O que a pesquisa realmente diz?

Um estudo com 2.000 clubbers, encomendado pela Ray-Ban Meta, acerta na contradição sobre a qual a cena discute há anos. Metade dos entrevistados diz que o celular estraga a pista. Depois, 55 % dessas mesmas pessoas reconhecem que ainda tiram um do bolso enquanto dançam. Entre quem usa, 60 % se filmam com os amigos e 34 % publicam ou escrevem na hora. Pergunte o que torna uma noite especial e respondem a música, dançar com os amigos, se perder na sala. Quase ninguém cita a galeria de fotos.

Por que os clubes tiram a sua escolha?

Porque pedir com jeitinho deixou de funcionar. Fabric e FOLD em Londres abrem salas sem celular. O novo Sankeys reabriu em Manchester em janeiro sem nenhum telefone na pista, e o diretor criativo David Vincent classificou de sem alma a cena do tudo filmado, sem quase nenhuma resistência do público. Em Ibiza, o Pikes estendeu sua regra anti-celular para a semana inteira. O discurso não é contra a tecnologia, é a favor da presença. Nick Sheehy, que cuida das noites no Pikes, diz sem rodeios: as melhores noites não se filmam, se vivem.

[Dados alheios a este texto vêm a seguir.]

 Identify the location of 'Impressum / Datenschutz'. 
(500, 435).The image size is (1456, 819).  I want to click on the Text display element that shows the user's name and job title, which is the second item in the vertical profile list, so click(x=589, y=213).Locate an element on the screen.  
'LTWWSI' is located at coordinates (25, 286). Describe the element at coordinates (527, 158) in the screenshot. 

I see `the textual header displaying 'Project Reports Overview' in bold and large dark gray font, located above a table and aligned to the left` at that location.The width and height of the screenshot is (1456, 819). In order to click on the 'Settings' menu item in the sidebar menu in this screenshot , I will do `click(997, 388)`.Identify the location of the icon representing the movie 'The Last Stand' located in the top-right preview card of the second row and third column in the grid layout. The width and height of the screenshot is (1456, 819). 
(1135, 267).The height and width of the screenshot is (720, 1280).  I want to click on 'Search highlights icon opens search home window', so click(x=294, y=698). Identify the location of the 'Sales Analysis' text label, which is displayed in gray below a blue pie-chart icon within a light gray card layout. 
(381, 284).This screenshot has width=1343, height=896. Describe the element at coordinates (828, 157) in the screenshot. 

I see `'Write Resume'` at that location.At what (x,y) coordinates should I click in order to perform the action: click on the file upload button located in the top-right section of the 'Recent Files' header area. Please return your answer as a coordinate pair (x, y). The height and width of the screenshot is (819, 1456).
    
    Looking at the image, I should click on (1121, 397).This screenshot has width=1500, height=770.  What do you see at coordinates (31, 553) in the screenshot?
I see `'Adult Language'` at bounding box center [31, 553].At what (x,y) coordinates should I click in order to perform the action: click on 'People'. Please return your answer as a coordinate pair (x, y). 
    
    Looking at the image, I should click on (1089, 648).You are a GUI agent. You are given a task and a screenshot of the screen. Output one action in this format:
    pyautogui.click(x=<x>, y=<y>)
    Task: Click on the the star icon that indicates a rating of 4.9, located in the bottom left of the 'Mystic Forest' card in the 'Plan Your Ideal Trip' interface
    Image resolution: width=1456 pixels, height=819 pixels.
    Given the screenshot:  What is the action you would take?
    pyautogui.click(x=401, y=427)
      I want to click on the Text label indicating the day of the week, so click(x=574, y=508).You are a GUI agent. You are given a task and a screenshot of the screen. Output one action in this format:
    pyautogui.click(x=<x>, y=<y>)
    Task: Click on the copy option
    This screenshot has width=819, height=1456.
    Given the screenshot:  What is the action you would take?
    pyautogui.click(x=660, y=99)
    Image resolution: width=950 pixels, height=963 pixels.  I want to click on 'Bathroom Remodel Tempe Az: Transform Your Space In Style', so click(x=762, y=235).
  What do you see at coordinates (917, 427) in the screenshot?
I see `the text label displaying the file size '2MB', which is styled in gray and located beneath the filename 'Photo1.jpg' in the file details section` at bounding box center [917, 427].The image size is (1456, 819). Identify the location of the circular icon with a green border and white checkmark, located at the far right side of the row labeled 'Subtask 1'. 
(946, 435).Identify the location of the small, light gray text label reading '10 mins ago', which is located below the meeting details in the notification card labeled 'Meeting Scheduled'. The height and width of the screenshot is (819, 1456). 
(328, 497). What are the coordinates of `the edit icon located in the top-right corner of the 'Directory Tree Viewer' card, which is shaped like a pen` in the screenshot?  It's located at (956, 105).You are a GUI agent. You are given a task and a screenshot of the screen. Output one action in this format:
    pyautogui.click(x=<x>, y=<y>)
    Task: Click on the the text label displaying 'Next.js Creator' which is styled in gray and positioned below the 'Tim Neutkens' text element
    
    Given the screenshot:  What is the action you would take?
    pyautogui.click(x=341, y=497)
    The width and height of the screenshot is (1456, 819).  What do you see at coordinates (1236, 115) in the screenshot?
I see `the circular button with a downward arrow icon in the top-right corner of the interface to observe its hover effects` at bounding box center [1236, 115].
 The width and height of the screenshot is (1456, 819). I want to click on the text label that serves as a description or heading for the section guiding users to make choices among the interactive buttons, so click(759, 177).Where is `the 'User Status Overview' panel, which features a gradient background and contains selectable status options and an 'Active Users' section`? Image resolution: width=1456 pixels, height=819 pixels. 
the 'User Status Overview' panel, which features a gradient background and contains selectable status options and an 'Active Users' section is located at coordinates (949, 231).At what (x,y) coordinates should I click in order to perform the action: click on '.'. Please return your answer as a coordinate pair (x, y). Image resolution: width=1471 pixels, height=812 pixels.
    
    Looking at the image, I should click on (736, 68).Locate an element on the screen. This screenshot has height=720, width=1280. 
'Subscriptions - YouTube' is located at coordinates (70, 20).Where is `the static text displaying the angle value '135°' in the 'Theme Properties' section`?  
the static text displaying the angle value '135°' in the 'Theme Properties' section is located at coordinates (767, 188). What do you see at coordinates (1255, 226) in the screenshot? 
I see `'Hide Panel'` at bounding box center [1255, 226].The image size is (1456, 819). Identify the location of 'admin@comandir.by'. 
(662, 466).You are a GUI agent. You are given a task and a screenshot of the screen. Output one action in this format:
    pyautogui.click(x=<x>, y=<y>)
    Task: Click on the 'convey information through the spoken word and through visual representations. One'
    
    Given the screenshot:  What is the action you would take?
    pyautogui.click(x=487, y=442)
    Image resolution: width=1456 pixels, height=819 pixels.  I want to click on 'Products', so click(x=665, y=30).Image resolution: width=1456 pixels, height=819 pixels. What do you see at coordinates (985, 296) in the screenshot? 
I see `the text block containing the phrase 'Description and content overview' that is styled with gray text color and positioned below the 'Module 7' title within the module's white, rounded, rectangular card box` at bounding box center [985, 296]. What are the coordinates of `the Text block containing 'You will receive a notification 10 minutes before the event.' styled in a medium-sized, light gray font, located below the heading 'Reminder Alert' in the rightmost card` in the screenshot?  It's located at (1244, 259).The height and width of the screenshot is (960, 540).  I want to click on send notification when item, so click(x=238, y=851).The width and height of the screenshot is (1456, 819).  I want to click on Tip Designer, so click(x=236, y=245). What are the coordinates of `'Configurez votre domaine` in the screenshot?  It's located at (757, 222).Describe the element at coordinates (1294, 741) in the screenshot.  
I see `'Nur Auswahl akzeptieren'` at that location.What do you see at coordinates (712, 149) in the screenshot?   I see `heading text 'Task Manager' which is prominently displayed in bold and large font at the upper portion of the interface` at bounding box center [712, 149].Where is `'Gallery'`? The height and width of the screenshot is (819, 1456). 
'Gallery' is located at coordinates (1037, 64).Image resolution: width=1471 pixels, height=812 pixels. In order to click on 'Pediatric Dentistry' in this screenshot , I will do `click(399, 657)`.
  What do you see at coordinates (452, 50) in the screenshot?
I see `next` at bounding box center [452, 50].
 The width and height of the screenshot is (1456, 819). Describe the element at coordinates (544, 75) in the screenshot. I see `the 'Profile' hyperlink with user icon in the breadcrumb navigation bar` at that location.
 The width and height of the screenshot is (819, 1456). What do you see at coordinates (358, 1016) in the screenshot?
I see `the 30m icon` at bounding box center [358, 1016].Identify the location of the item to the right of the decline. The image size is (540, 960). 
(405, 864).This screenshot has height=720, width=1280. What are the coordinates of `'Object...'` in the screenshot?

«A energia era muito melhor sem celulares. Parecia um rave à moda antiga.» - Sam Divine

Uma proibição muda mesmo a sala?

Os donos dizem que sim, e não é pouco. Um adesivo sobre a câmera na porta basta para transformar uma sala de um muro de telas erguidas num muro de rostos, e quando ninguém filma, ninguém se sente filmado. Paul Crane, do Kinky Malinki, vai ao ponto de dizer que se desconectar é essencial para salvar o clubbing. Há uma nuance que vale guardar: Tony Truman, do O Beach, acha que nas noites recentes quase ninguém levanta o celular de qualquer forma, sinal de que a cultura talvez esteja se corrigindo sozinha. De todo modo, os locais que gravam a regra na pedra não esperam para descobrir.